PAGE EXCERPT
*****
# Result Status Differences

This script looks for differences between test results to find interesting changes. When it finds something which may be relevant it can notify any interested parties. This uses the [JDP framework](https://rpalethorpe.io.suse.de/jdp/).

First we need to build up our data structures to create the test matrix. There are some stats here which may be useful, but otherwise you can safely skip this part most of the time.

## Contents

- [Setup](#setup)
- Results
  + [LTP](#ltp)
  + [HPC](#hpc)
  + [Networking](#networking)
  + [Public Cloud](#publiccloud)
  + [Other](#other)
  + [File Systems](#fstests)
    * [BTRFS](#btrfs)
    * [XFS](#xfs)
- [Notifications](#notifications)

## Setup

In [None]:
# Monitors library source files and recompiles them after most changes
import Revise

# Run the init script which will setup the JDP project if necessary
include("../src/init.jl")

# Bring DataFrame's _members_ into our namespace, so we can call them directly
using DataFrames
import DataStructures: SortedDict, SortedSet, SDSemiToken
import Dates: Day
import TOML

# import the markdown string literal/macro
import Markdown
import Markdown: @md_str, MD

# Import some libraries from the JDP project
using JDP.Conf
using JDP.Trackers.OpenQA    # Contains functions for dealing with the OpenQA web API
using JDP.Trackers.Bugzilla  # Functions for accessing the Bugzilla API(s)
using JDP.Repository
using JDP.Spammer

In [None]:
html"<h2 id='setup'>Setup</h2>"

First we load a large chunk of the results in our database into memory where we can play with them.

In [None]:
allres = Repository.fetch(OpenQA.TestResult, Vector, "osd", OpenQA.RecentOrInterestingJobsDef)

md"We have **$(length(allres))** results in total"

We only show results for a single product, which can be set here.

In [None]:
product = "sle-12-SP5-Server-DVD"
cloudproduct = "sle-12-SP5"

prodres = filter(allres) do res
    res.product == product
end

cloudprodres = filter(allres) do res
    startswith(res.product, cloudproduct) && ("Public Cloud" in res.flags)
end

md"""
*****
INFORMATION GIVEN
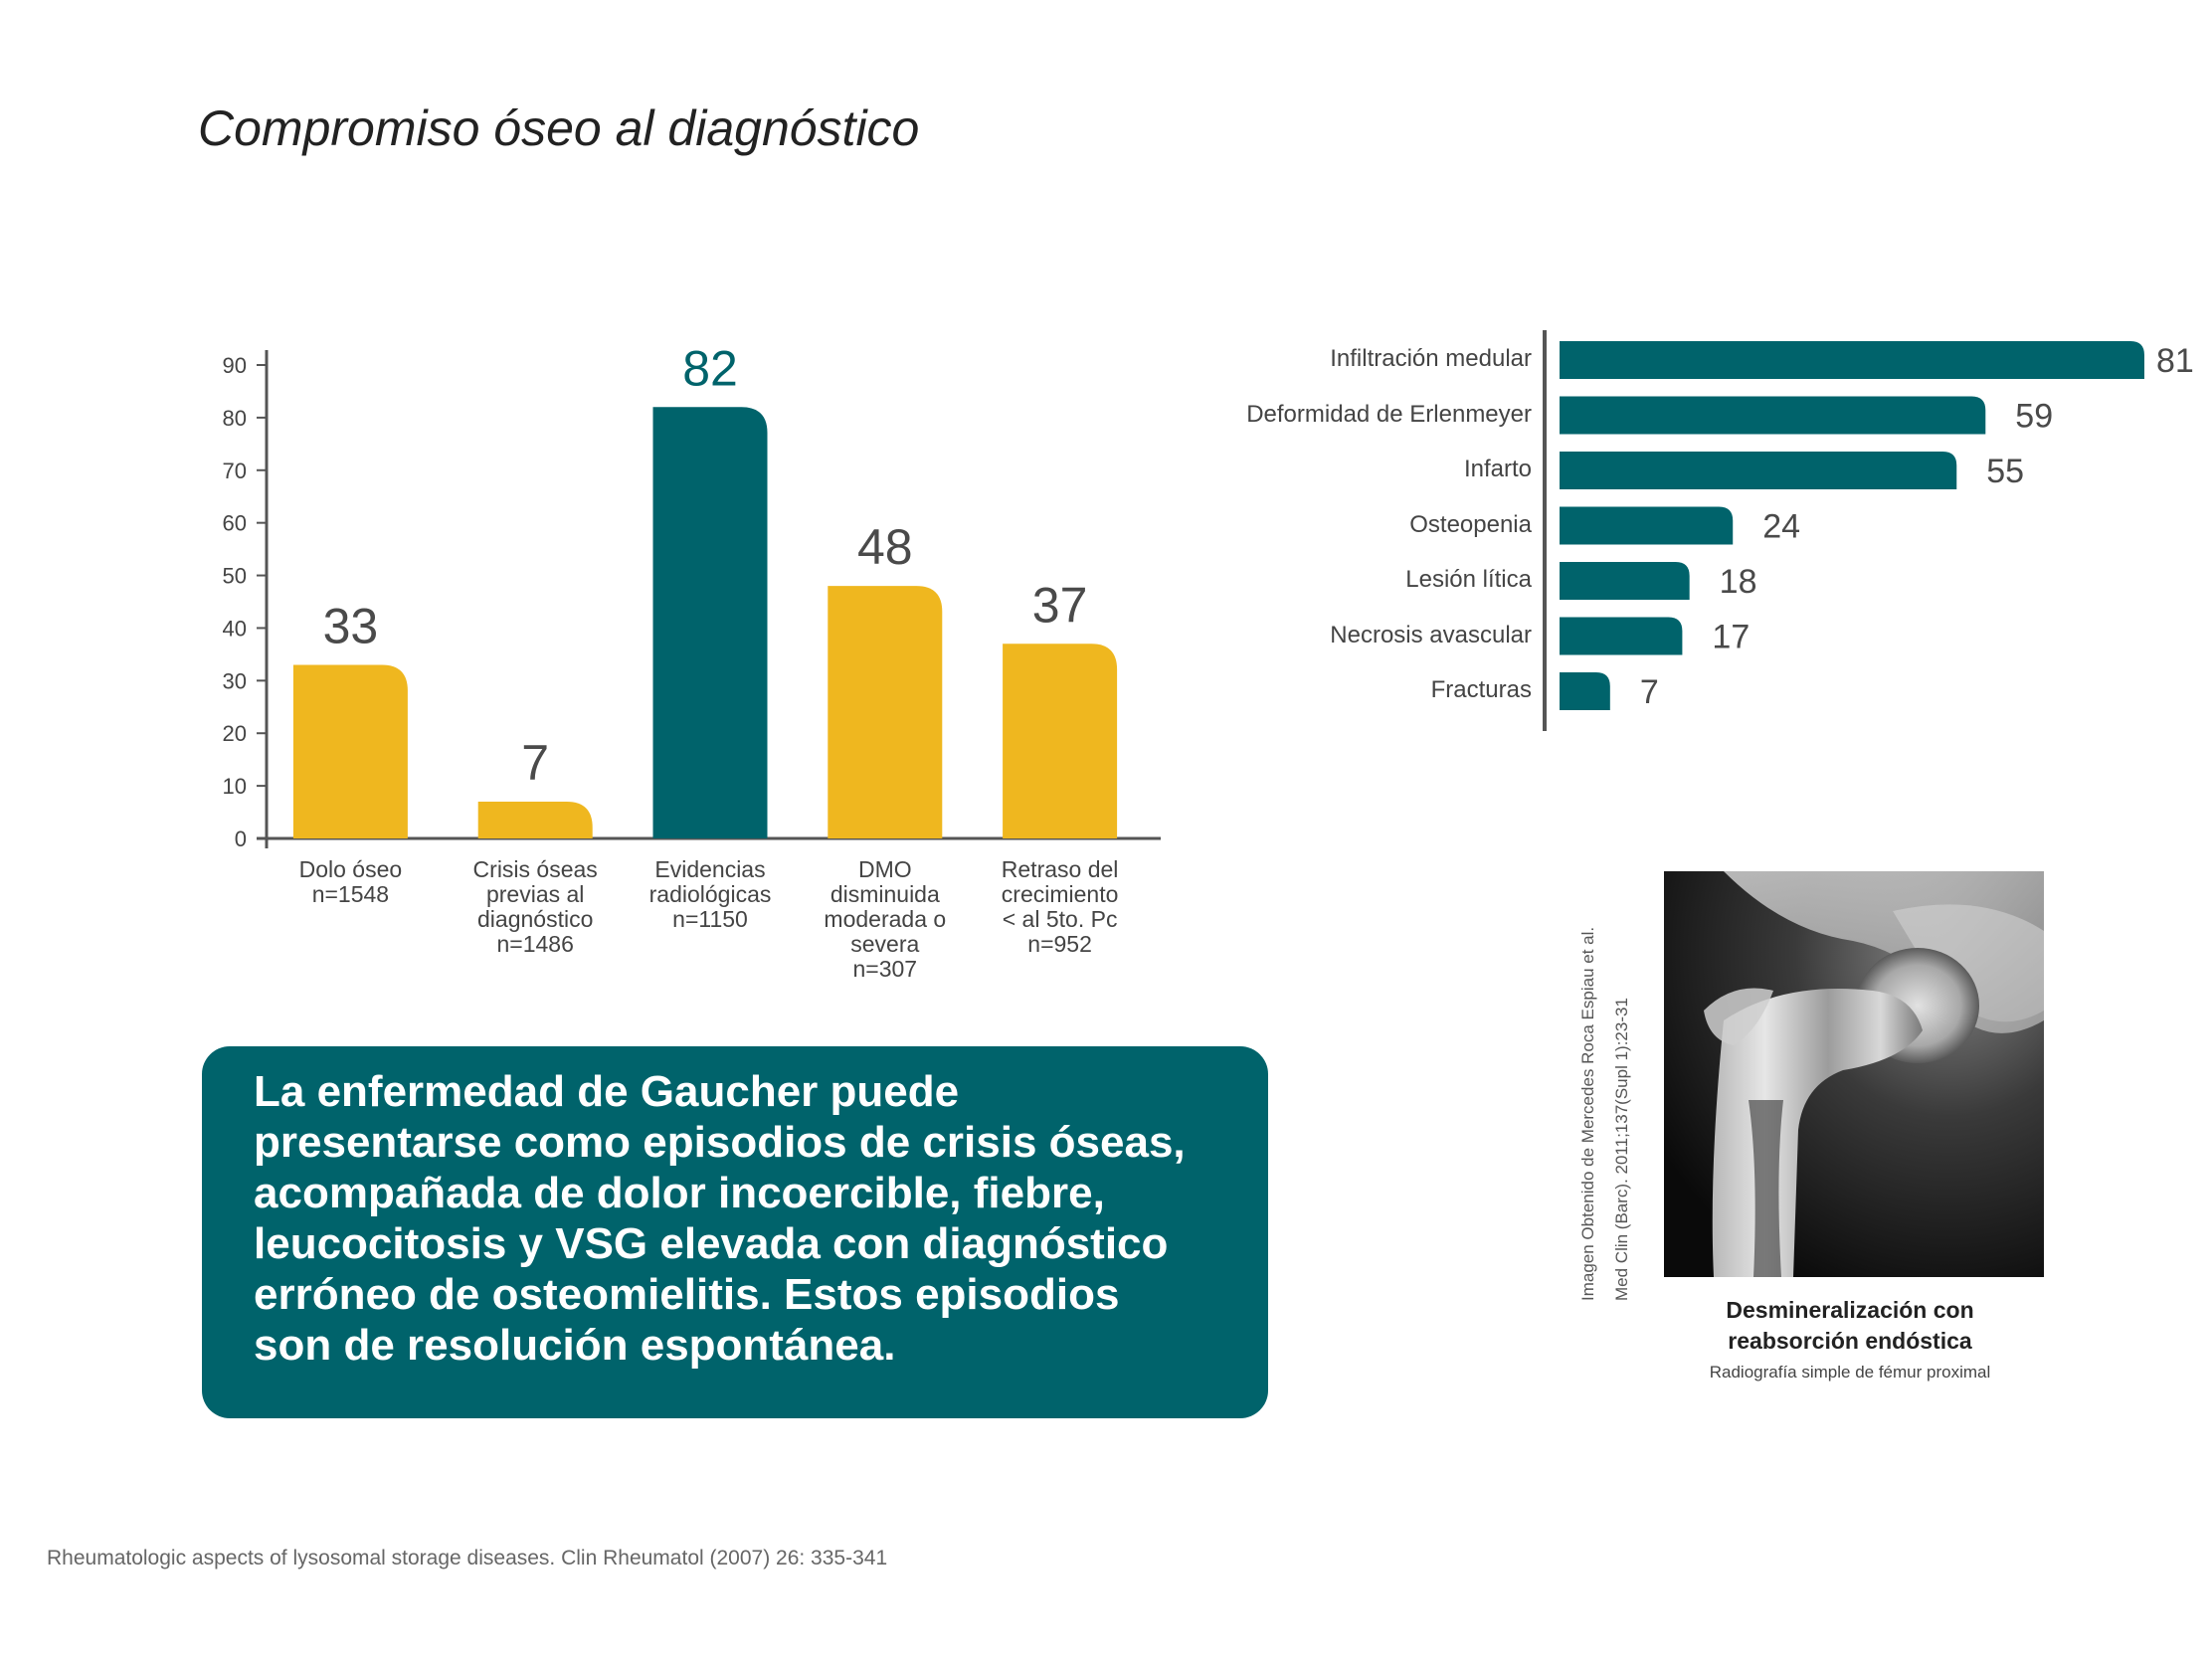 The width and height of the screenshot is (2212, 1659). What do you see at coordinates (679, 1193) in the screenshot?
I see `info-line: acompañada de dolor incoercible, fiebre,` at bounding box center [679, 1193].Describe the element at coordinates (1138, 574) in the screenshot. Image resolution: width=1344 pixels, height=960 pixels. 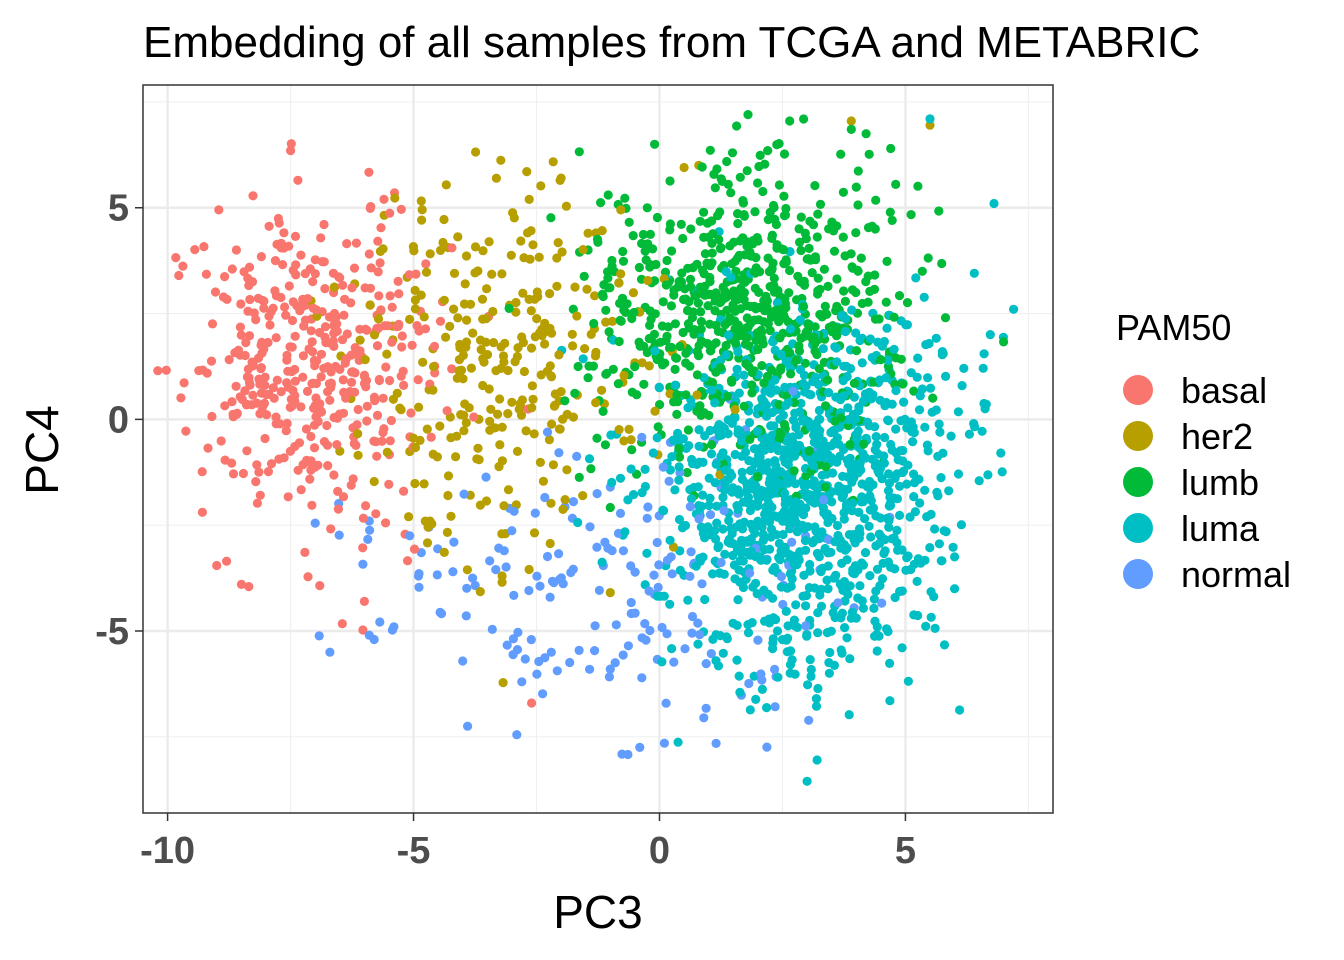
I see `legend-key-normal` at that location.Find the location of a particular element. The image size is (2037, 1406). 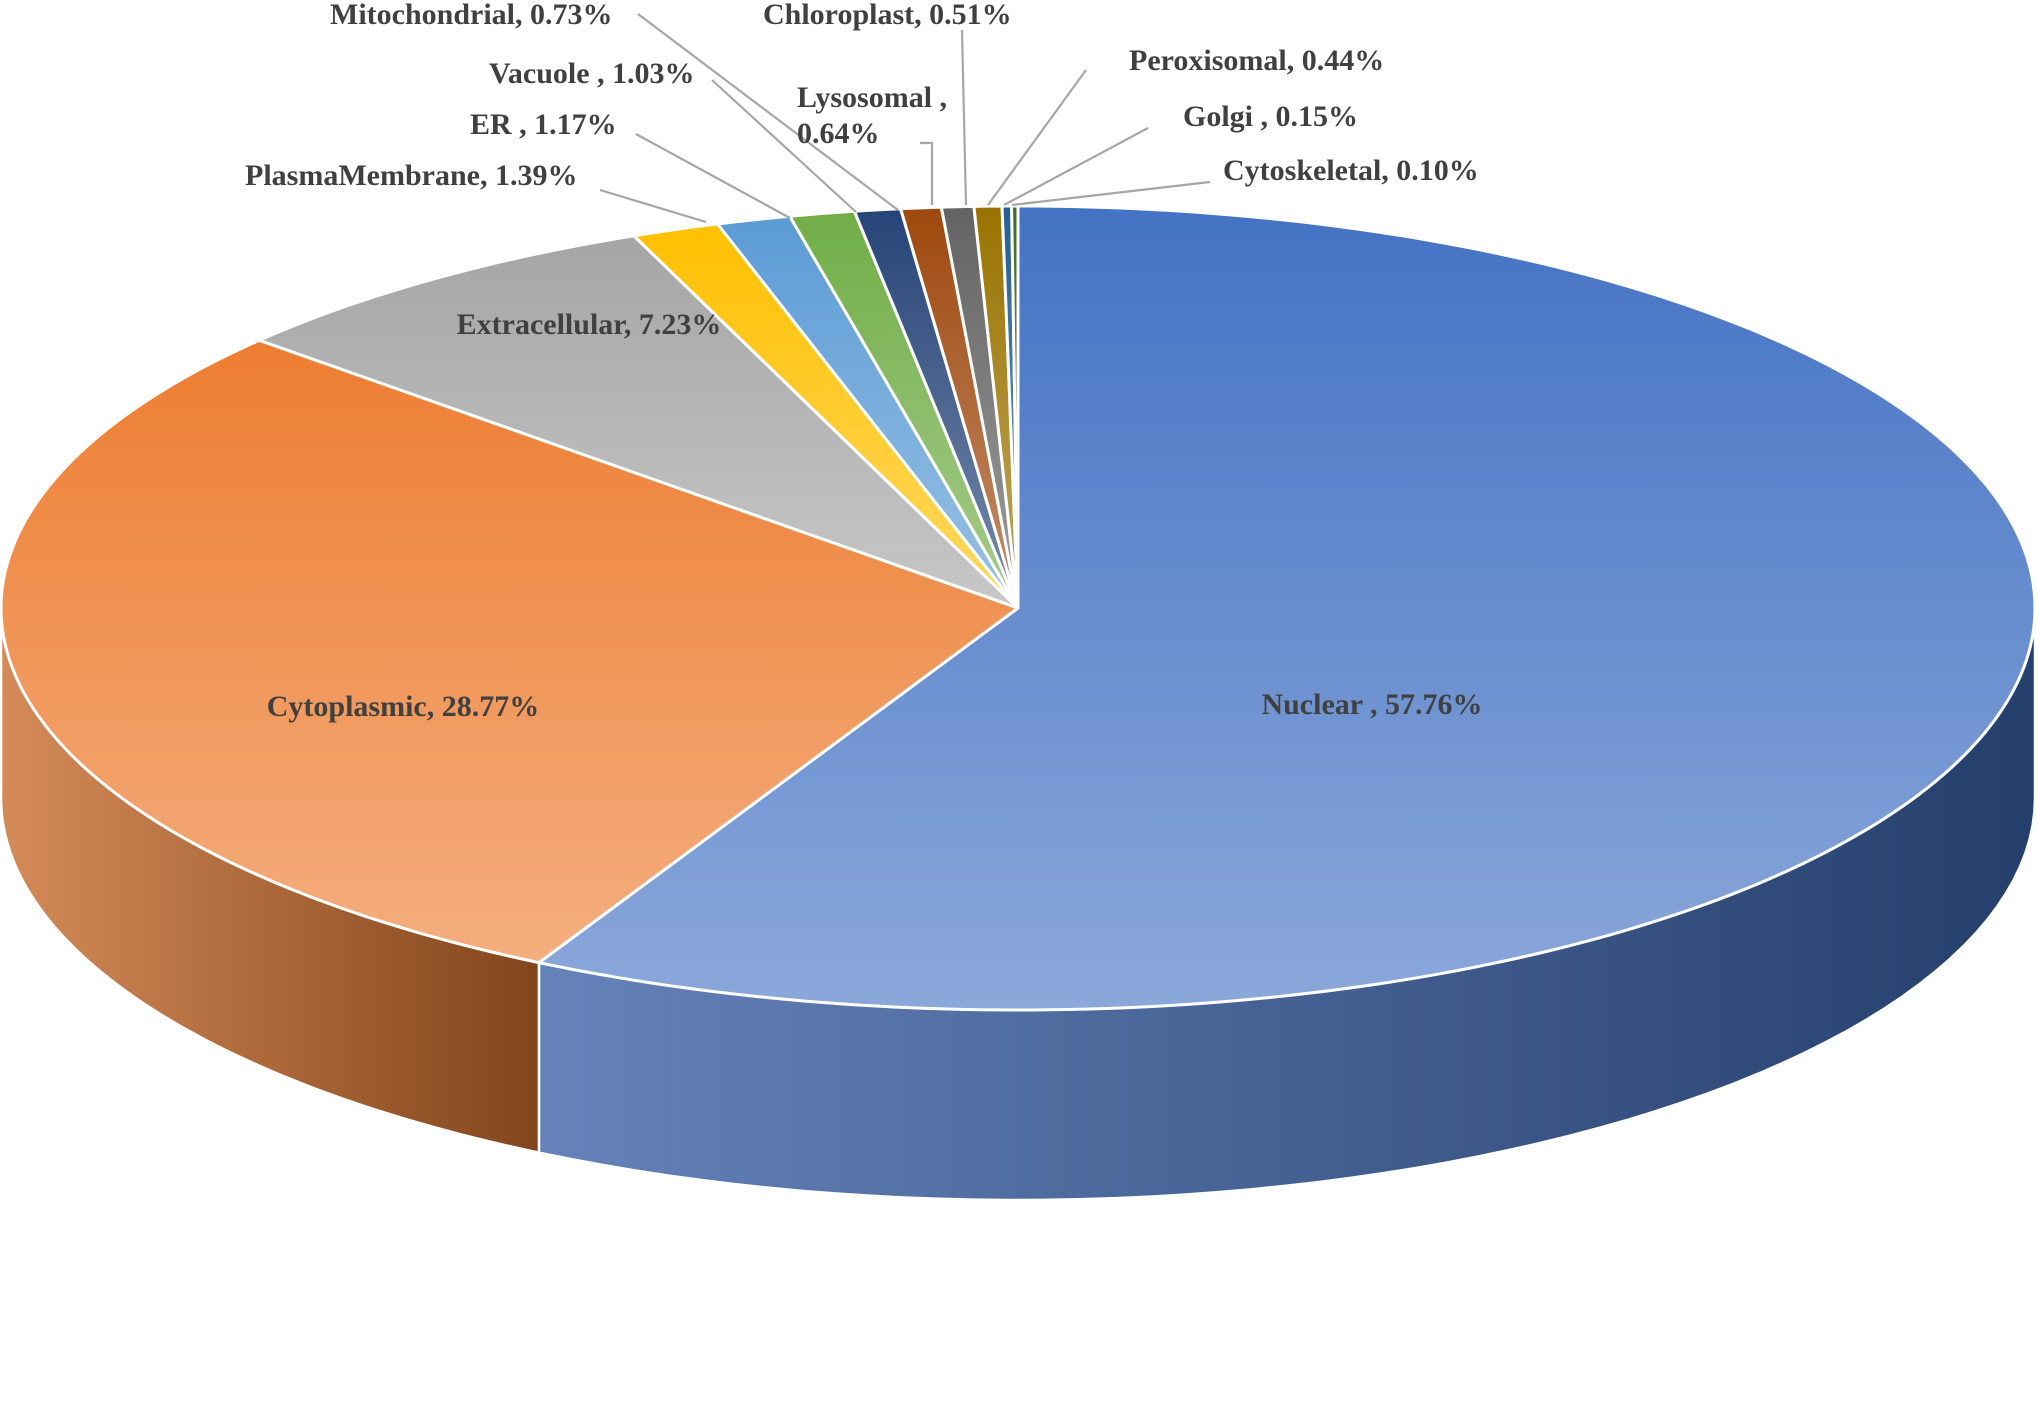

slice-label-cytoplasmic: Cytoplasmic, 28.77% is located at coordinates (404, 706).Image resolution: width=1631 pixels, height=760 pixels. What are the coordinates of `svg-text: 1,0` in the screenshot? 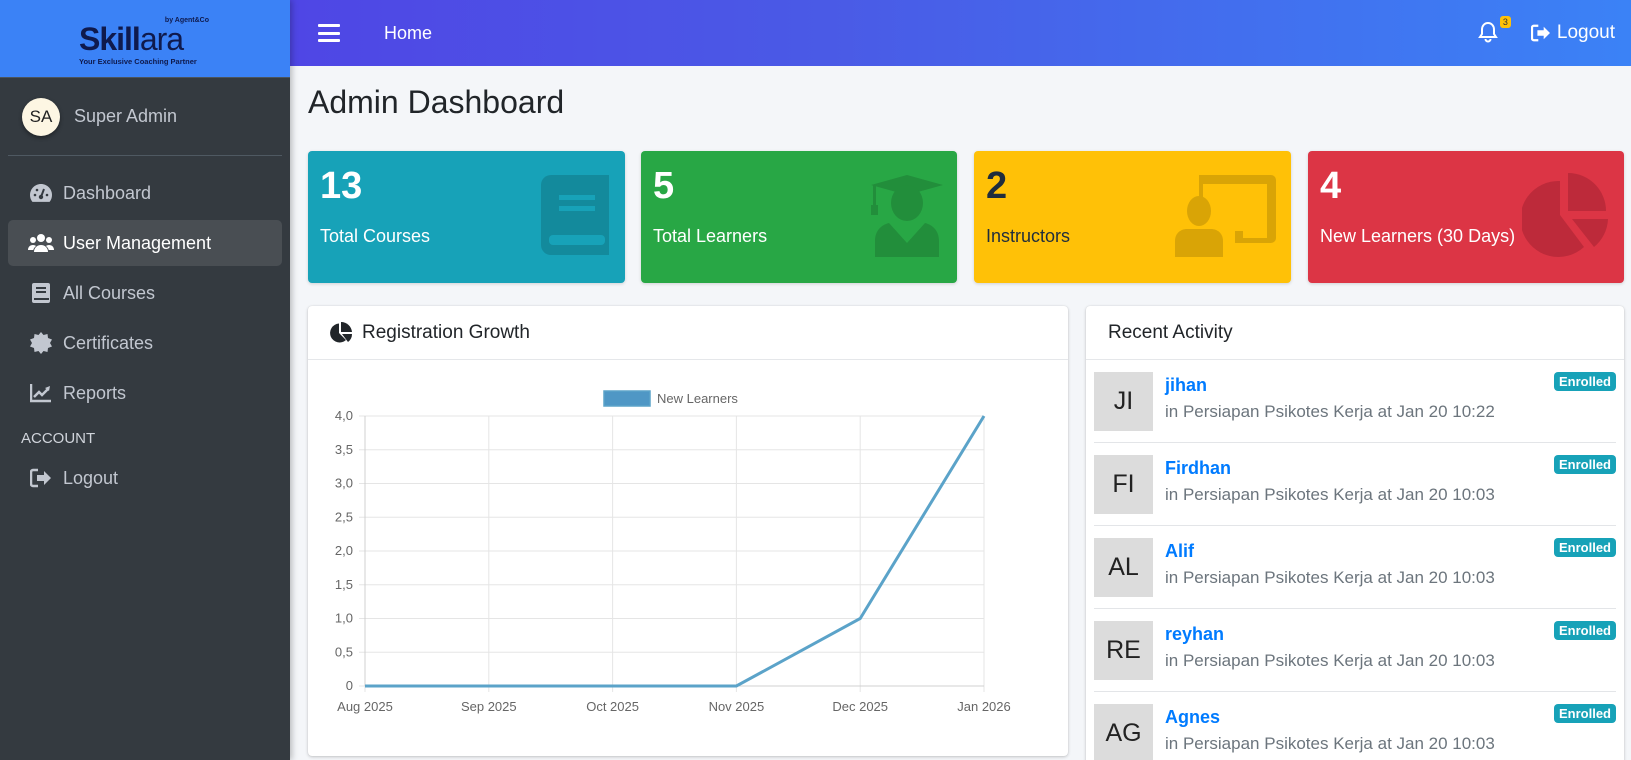 It's located at (344, 618).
*****
EXPLORE THE MATERIAL
- 1) Write out the part of the result status differences notebook above that starts at "## Contents" and ends at "- [Notifications](#notifications)", word for word.
- 2) Answer these from the result status differences notebook above:
(a) Which framework does the script use?
(b) Which two entries are listed under File Systems in the contents?
(c) What value is the product variable set to?
- 3) Pick up the result status differences notebook above from the point where it stops, and keep going.

ANSWERS BY TASK
- 1)
## Contents

- [Setup](#setup)
- Results
  + [LTP](#ltp)
  + [HPC](#hpc)
  + [Networking](#networking)
  + [Public Cloud](#publiccloud)
  + [Other](#other)
  + [File Systems](#fstests)
    * [BTRFS](#btrfs)
    * [XFS](#xfs)
- [Notifications](#notifications)

- 2)
(a) The JDP framework.
(b) BTRFS and XFS.
(c) "sle-12-SP5-Server-DVD"

- 3)
We have $(length(prodres)) test results for $(product) and $(length(cloudprodres)) for $(cloudproduct) cloud
"""

Now we create a 'build matrix', which has one result for each product build. The field subset ordering decides which test result fields are used to decide whether two test results are equal and how they are ordered.

The function `OpenQA.describe` is used to return a summary of the result matrix. Otherwise this report would be a little verbose. You can safely remove the describe to see what that looks like.

In [None]:
fullm = OpenQA.build_matrix(prodres, 
    OpenQA.FieldSubsetOrdering(:suit, :machine, :name, :flags))
OpenQA.describe(fullm)

In [None]:
fullcm = OpenQA.build_matrix(cloudprodres, 
    OpenQA.FieldSubsetOrdering(:machine, :suit, :name, :flags))
OpenQA.describe(fullcm)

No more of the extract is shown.